# PyBullet을 이용한 진자(Pendulum) 강화학습 환경

MATLAB의 진자 예제와 유사한 강화학습 환경을 PyBullet으로 구성

- **상태**: `[cos(theta), sin(theta), theta_dot]`
- **행동**: 진자 관절에 가하는 토크 (-2.0 ~ 2.0)
- **보상**: 진자가 위로 설수록, 각속도와 토크가 작을수록 높은 보상 획득.

### 1단계: URDF 파일 생성 (Code)

Jupyter Notebook의 매직 명령어 %%writefile을 사용하면 현재 디렉토리에 바로 파일을 생성할 수 있어 편리하다고 함!

In [1]:
from pybullet_examples.createObstacleCourse import width
%%writefile models/pendulum.urdf
<?xml version="1.0"?>
<robot name="pendulum">

  <link name="base">
    <inertial>
      <mass value="0.1"/>
      <inertia ixx="0.0001" ixy="0.0" ixz="0.0" iyy="0.0001" iyz="0.0" izz="0.0001"/>
    </inertial>
    <visual>
      <geometry>
        <cylinder length="0.1" radius="0.01"/>
      </geometry>
      <material name="blue">
        <color rgba="0 0 1 1"/>
      </material>
    </visual>
    <collision>
      <geometry>
        <cylinder length="0.1" radius="0.01"/>
      </geometry>
    </collision>
  </link>

  <link name="pole">
    <inertial>
      <mass value="1.0"/>
      <inertia ixx="0.083" ixy="0.0" ixz="0.0" iyy="0.083" iyz="0.0" izz="0.005"/>
    </inertial>
    <visual>
      <geometry>
        <cylinder length="1" radius="0.05"/>
      </geometry>
      <material name="red">
          <color rgba="1 0 0 1"/>
      </material>
    </visual>
    <collision>
      <geometry>
        <cylinder length="1" radius="0.05"/>
      </geometry>
    </collision>
  </link>

  <joint name="hinge" type="revolute">
    <parent link="base"/>
    <child link="pole"/>
    <axis xyz="0 1 0"/>
    <limit effort="3" lower="-3.1415" upper="3.1415" velocity="15"/>
    <origin rpy="0 0 0" xyz="0 0 0.5"/>
  </joint>

</robot>

Overwriting models/pendulum.urdf


### 2단계: 라이브러리 임포트 (Code)

» **주어진 자료**
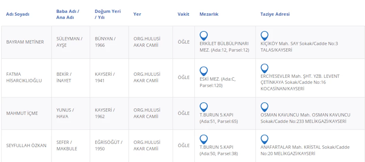The height and width of the screenshot is (162, 365).
Task: Select the Taziye Adresi column header
Action: click(275, 14)
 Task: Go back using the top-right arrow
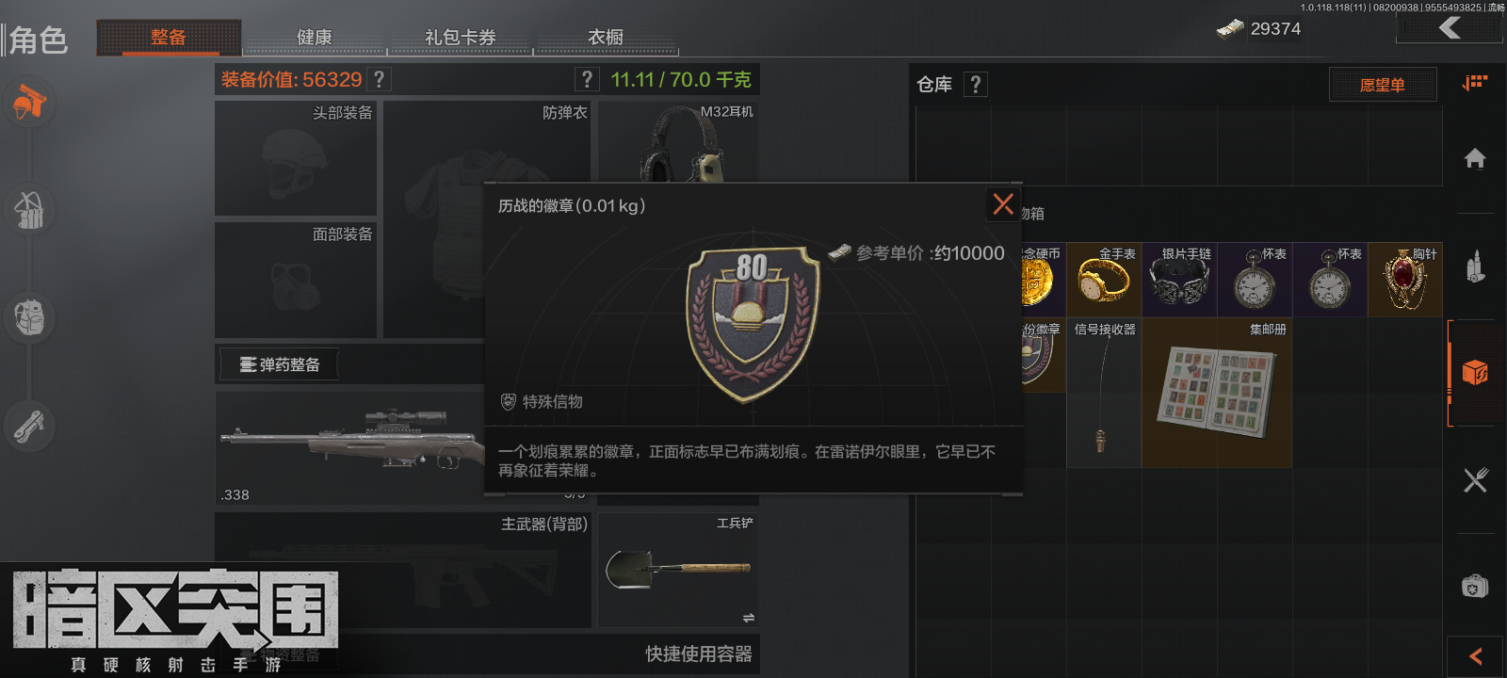(x=1450, y=27)
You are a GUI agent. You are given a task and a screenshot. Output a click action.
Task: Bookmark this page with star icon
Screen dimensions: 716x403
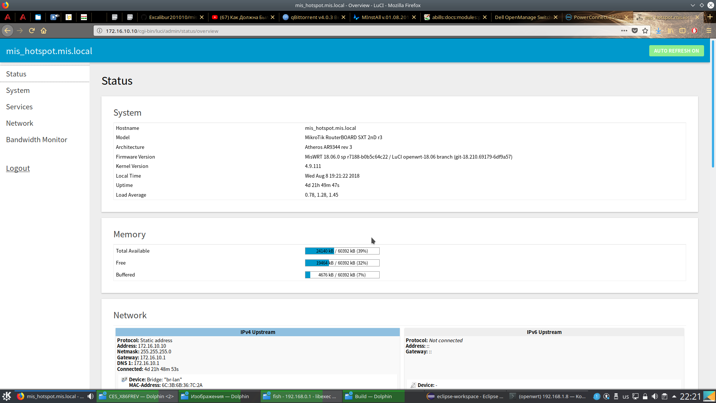[x=645, y=31]
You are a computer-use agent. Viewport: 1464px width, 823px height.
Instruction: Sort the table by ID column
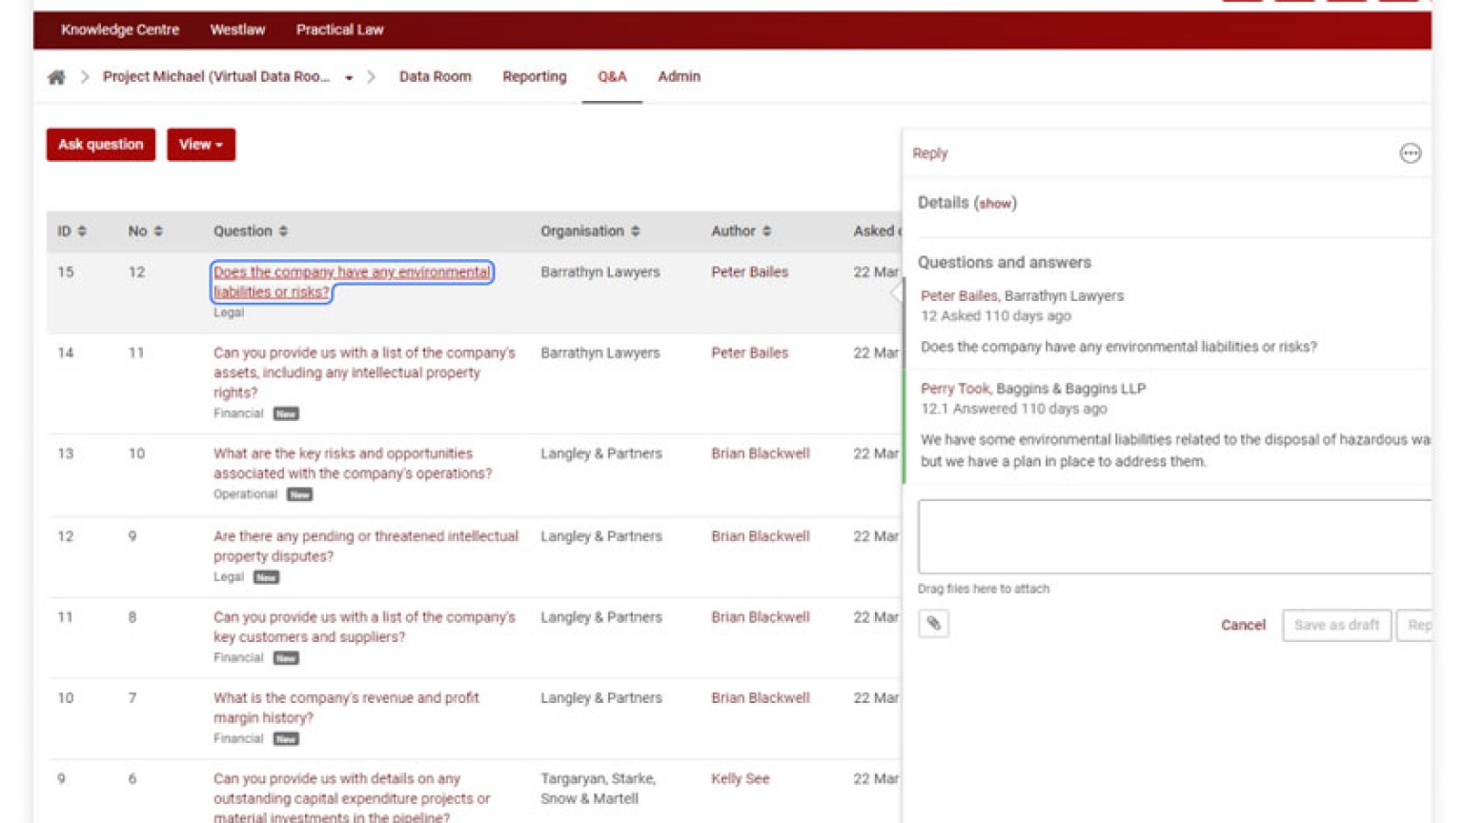(x=82, y=231)
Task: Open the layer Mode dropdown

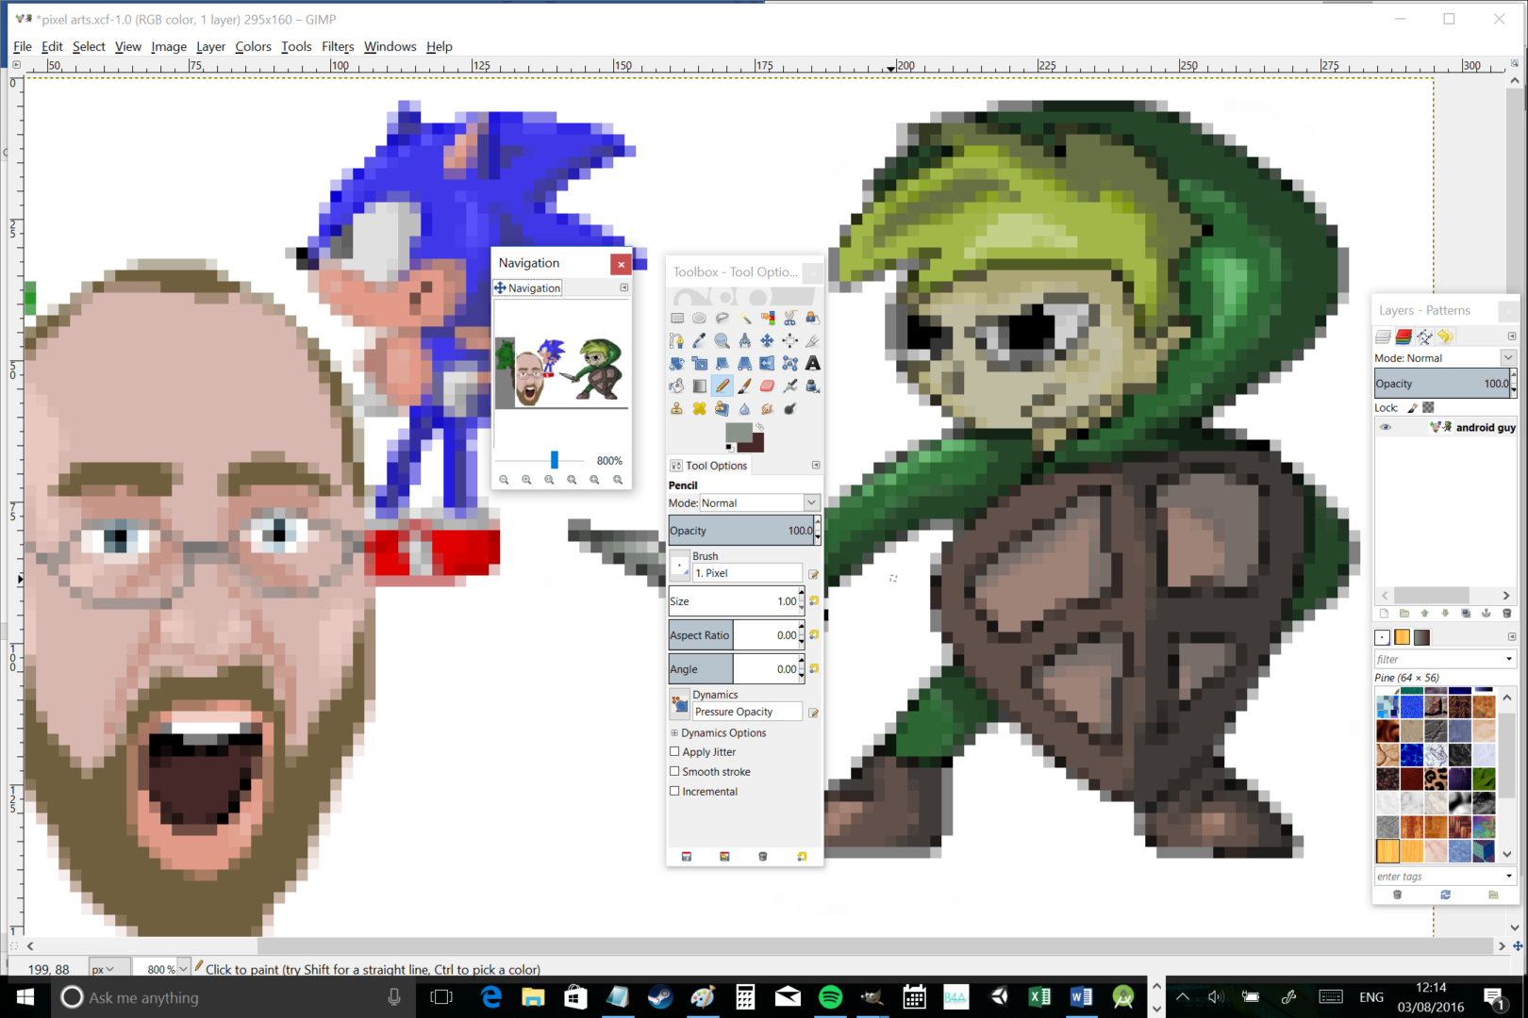Action: [1506, 357]
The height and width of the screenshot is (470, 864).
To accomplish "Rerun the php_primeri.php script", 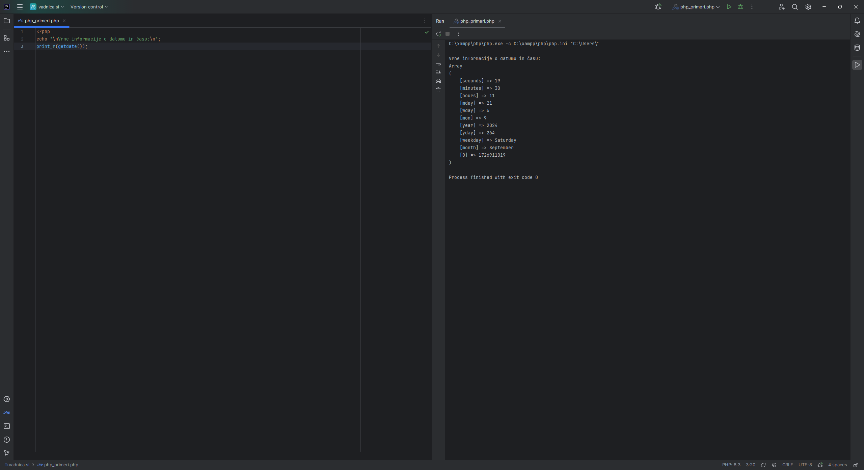I will pyautogui.click(x=438, y=33).
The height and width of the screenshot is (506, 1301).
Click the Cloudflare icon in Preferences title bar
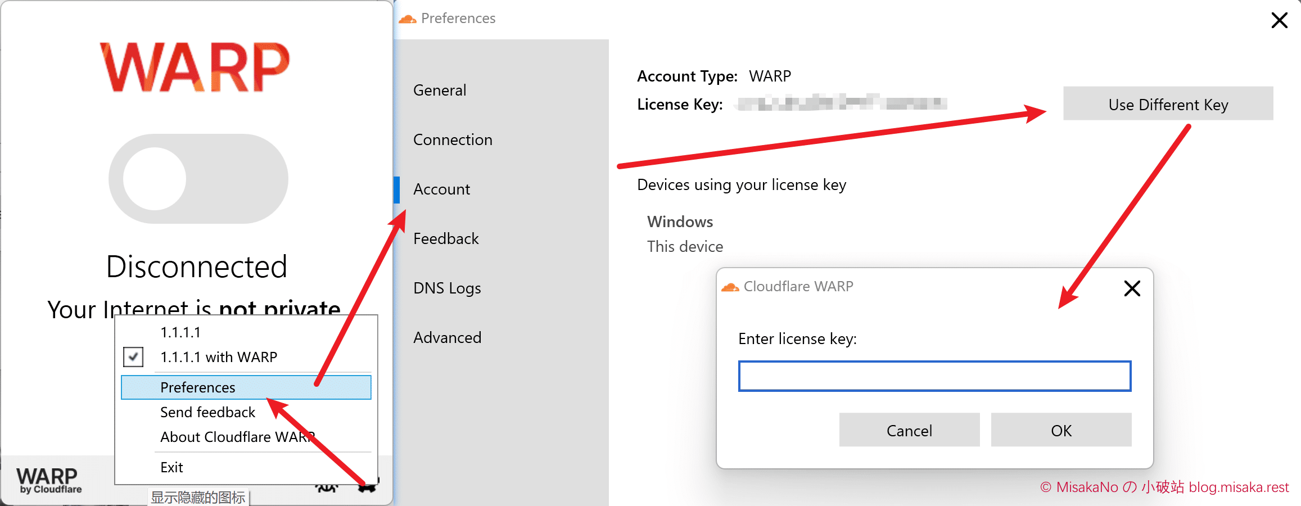[x=407, y=19]
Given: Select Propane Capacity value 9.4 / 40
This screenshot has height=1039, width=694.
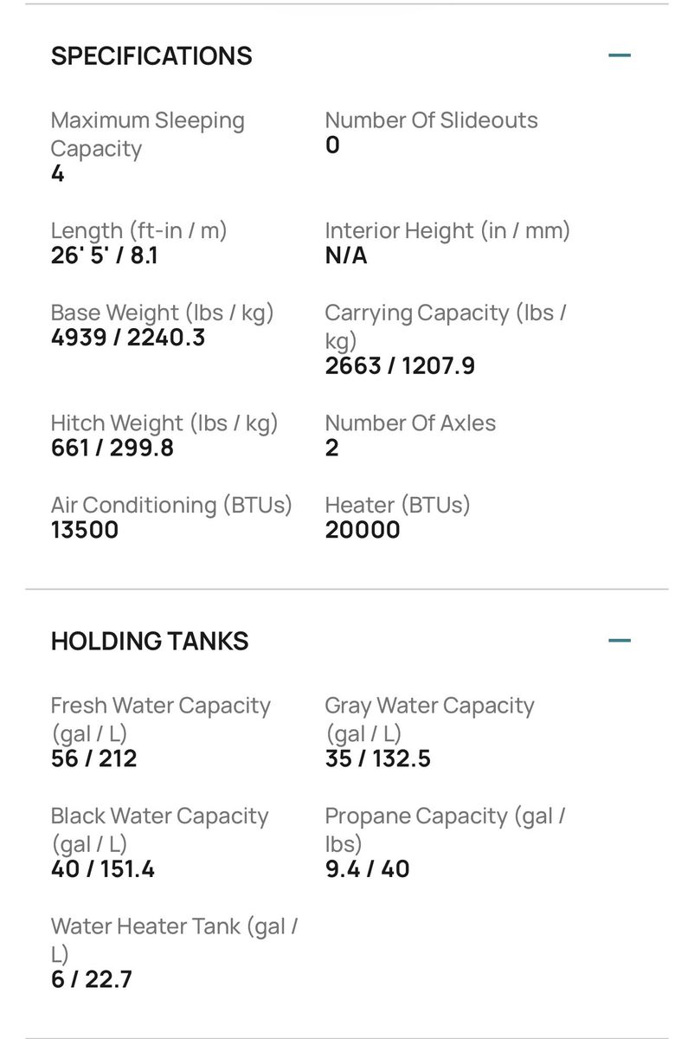Looking at the screenshot, I should 368,869.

» **지시 사항**
a – 진자 강화학습 환경을 다룬 본문에서 "# PyBullet을 이용한"부터 "토크 (-2.0 ~ 2.0)"까지의 부분을 한 글자도 바꾸지 말고 옮겨 적으시오.
b – 진자 강화학습 환경을 다룬 본문을 마지막 문장 다음부터 이어서 작성하시오.

» **예제 풀이**
a –
# PyBullet을 이용한 진자(Pendulum) 강화학습 환경

MATLAB의 진자 예제와 유사한 강화학습 환경을 PyBullet으로 구성

- **상태**: `[cos(theta), sin(theta), theta_dot]`
- **행동**: 진자 관절에 가하는 토크 (-2.0 ~ 2.0)

b –
환경 구성과 테스트에 필요한 라이브러리들을 불러오기

In [1]:
import gymnasium as gym
from gymnasium import spaces
import pybullet as p
import pybullet_data
import numpy as np
import time
import cv2
print("라이브러리 임포트 완료!")

라이브러리 임포트 완료!


pybullet build time: May 17 2025 21:05:07


### 3단계: PyBullet 진자 환경 클래스 정의

핵심이 되는 gym.Env 상속 클래스 정의

In [40]:
class PyBulletPendulumEnv(gym.Env):
    metadata = {"render_modes": ["human"]}

    def __init__(self, render_mode='human', video_path=None):
        super(PyBulletPendulumEnv, self).__init__()

        self.render_mode = render_mode
        self.video_path = video_path
        self.frames=[]
        
        if self.render_mode == 'human':
            # 이전에 연결된 세션이 있다면 종료 후 새로 연결
            try:
                p.disconnect()
            except p.error:
                pass
            self.client = p.connect(p.GUI)
        else:
            self.client = p.connect(p.DIRECT)

        p.setAdditionalSearchPath(pybullet_data.getDataPath())
        p.setGravity(0, 0, -9.8)

        # URDF 파일 로드 (같은 디렉토리에 생성됨)
        self.urdf_path = "models/pendulum.urdf"
        print(f"Loading URDF from: {self.urdf_path}")
        self.pendulumId = p.loadURDF(self.urdf_path)

        # 행동 공간 (Torque)
        self.max_torque = 2.0
        self.action_space = spaces.Box(
            low=-self.max_torque,
            high=self.max_torque,
            shape=(1,),
            dtype=np.float32
        )

        # 관측 공간 [cos(theta), sin(theta), theta_dot]
        high = np.array([1.0, 1.0, 15.0], dtype=np.float32) # max velocity from URDF
        self.observation_space = spaces.Box(low=-high, high=high, dtype=np.float32)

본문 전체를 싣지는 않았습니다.